The Moviehunter

Pulp Culture
Tarantino's 'Kill Bill'
tops Best of 2003 list


January 1, 2004
By Franklin Harris

Another year has come and gone, and that means it's time once again for my annual year-in-review column. Who am I to argue with tradition? These things are bigger than any of us.

Best Movie: "Kill Bill: Vol. 1"

Uma Thurman stars in ''Kill Bill: Vol. 1.''
Photo © Copyright Miramax
Uma Thurman stars in ''Kill Bill: Vol. 1.''
Sure, you can argue that Quentin Tarantino's latest film (which is actually only half a film) is a self-indulgent spectacle. To some degree it is. But it is also a well-made spectacle. Tarantino has lovingly assembled a film that is greater than the sum of its parts. Every shot and every musical cue may refer to some half-forgotten kung-fu flick, spaghetti western or blaxploitation movie, but the whole is a seamless work of art. Every blood-soaked frame is a painting, and every scene is expertly choreographed to an eclectic soundtrack, which includes everything from Japanese pop tunes to the "Green Hornet" theme. Throw in the best performance of Uma Thurman's career and a cameo by the godlike Sonny Chiba, and you have the makings of a cult classic.

Honorable mention: "The Lord of the Rings: The Return of the King."

Worst Movie: "The League of Extraordinary Gentlemen"

Sean Connery is fun to watch even when he is on autopilot, which he is. But not even he and a reasonably good supporting cast can save this mess, which bears little resemblance to the literate, character-driven comic books that Alan Moore wrote. The blame rests squarely on James Robinson's script, which is the worst comic-book adaptation since "Superman IV: The Quest for Peace." Everyone involved should have known better.

Dishonorable mention: "The Matrix Reloaded" and "The Matrix Revolutions."

Best Television Sci-Fi/Fantasy: "Battlestar Galactica."

If you had told me at the beginning of 2003 that the best SF on television would be a miniseries remake of a bad '70s space opera, I'd have said you were crazy. But a strong cast, solid writing, impressive special effects and a healthy regard for the laws of physics can overcome even the most unpromising pedigree.

Honorable mention: "Angel."

Worst Television Sci-Fi/Fantasy: "Tremors: The Series."

Repeat after me: "The Sci-Fi Channel canceled 'Farscape' for this???"

Dishonorable mention: "Mutant X."

Most Improved Sci-Fi Series: "Star Trek: Enterprise."

"Enterprise" has gone from being awful to being merely mediocre. Even so, the show's prospects are dim, and it looks like next season will be its last.

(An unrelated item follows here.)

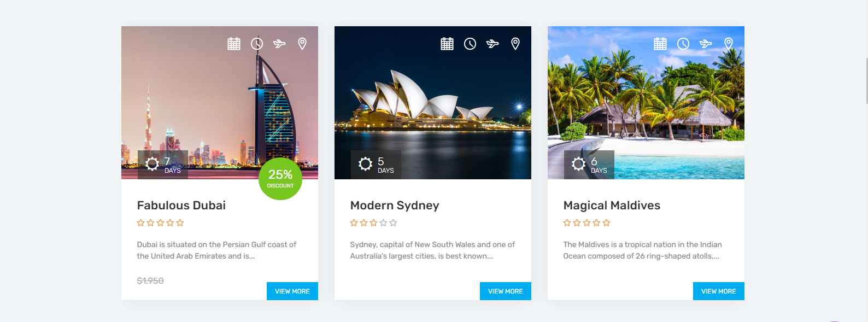The width and height of the screenshot is (868, 322).
Task: Click the clock icon on Sydney card
Action: point(470,44)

Best Ongoing Comic Book Series: "New X-Men."

Bless Grant Morrison. He did the impossible. He made me care about mutants again. In years to come, fanboys will look back and say that Morrison's run as "New X-Men" writer was the title's Golden Age. The scary thing is how simple Morrison's approach is. He brought back Magneto. He brought back Phoenix. He even brought back the Sentinels (sort of). If anyone else had tried Morrison's strategy, "New X-Men" would be just another backward-looking retro comic. But by infusing the mix with his brand of cyberpunk sci-fi, Morrison made the formula new and improved.

Honorable mention: "Lucifer."

Worst Ongoing Comic Book Series: "Uncanny X-Men."

With writer Chuck Austen at the helm, "Uncanny X-Men" has become the evil twin of its sister title. It reads as if Austen ransacked Marvel's offices, found a file cabinet full of rejected scripts and recycled them as his own. For instance, Nightcrawler's parentage has been a mystery for years, although writers have dropped hints that his mother is the evil mutant Mystique. Forget all that. Austen thinks he has a better idea. You know how Nightcrawler looks like a demon? Well, what if it turns out that his father really is — get this — a demon! Wouldn't that be cool?!